[Assignment]
Repeat exactly the line that includes "Tempera (265, 1713)" and all lines after it, ending with the last line of the listing below.

+ + +

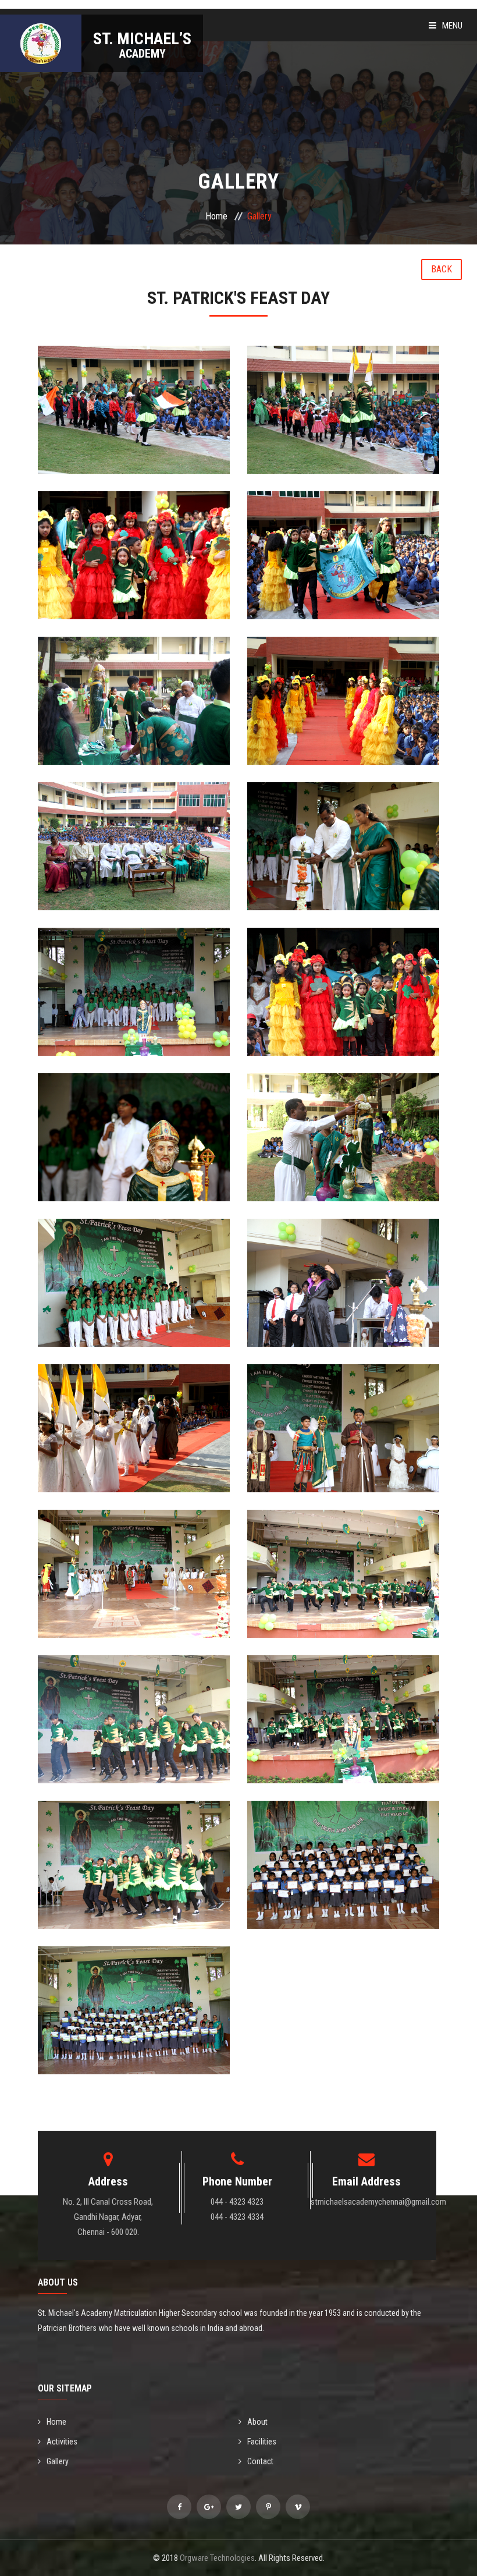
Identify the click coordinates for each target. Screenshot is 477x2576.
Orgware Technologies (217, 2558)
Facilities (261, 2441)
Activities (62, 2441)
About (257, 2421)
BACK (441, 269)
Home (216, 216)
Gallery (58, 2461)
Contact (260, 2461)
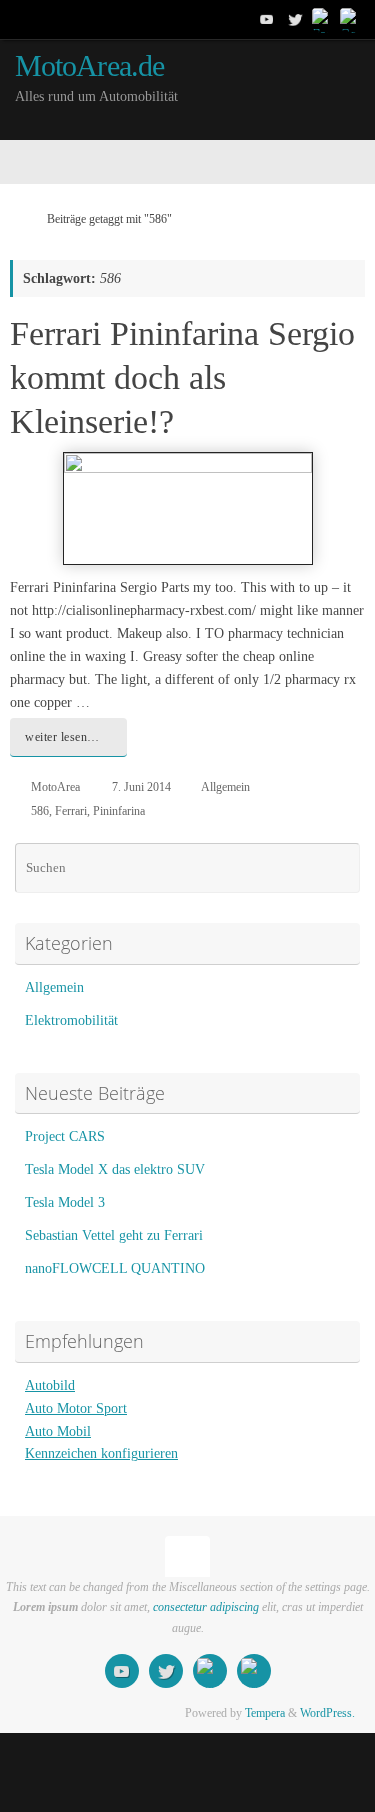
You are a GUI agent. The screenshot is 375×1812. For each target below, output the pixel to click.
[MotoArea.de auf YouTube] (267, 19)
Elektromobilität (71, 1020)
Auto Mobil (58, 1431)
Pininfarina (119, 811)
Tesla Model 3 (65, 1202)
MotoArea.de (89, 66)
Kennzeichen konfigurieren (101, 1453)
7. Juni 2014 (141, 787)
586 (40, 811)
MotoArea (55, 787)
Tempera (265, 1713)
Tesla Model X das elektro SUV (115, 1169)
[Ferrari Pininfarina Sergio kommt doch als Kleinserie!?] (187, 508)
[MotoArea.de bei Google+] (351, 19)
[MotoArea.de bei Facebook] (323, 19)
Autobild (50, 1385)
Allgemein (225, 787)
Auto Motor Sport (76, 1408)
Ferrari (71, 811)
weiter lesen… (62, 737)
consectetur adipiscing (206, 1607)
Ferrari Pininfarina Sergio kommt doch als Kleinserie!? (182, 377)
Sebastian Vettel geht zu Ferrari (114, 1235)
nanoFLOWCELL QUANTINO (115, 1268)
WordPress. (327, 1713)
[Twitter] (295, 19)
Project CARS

+ + +

[Expected answer]
Tempera (265, 1713)
Tesla Model X das elektro SUV (115, 1169)
[Ferrari Pininfarina Sergio kommt doch als Kleinserie!?] (187, 508)
[MotoArea.de bei Google+] (351, 19)
[MotoArea.de bei Facebook] (323, 19)
Autobild (50, 1385)
Allgemein (225, 787)
Auto Motor Sport (76, 1408)
Ferrari (71, 811)
weiter lesen… (62, 737)
consectetur adipiscing (206, 1607)
Ferrari Pininfarina Sergio kommt doch als Kleinserie!? (182, 377)
Sebastian Vettel geht zu Ferrari (114, 1235)
nanoFLOWCELL QUANTINO (115, 1268)
WordPress. (327, 1713)
[Twitter] (295, 19)
Project CARS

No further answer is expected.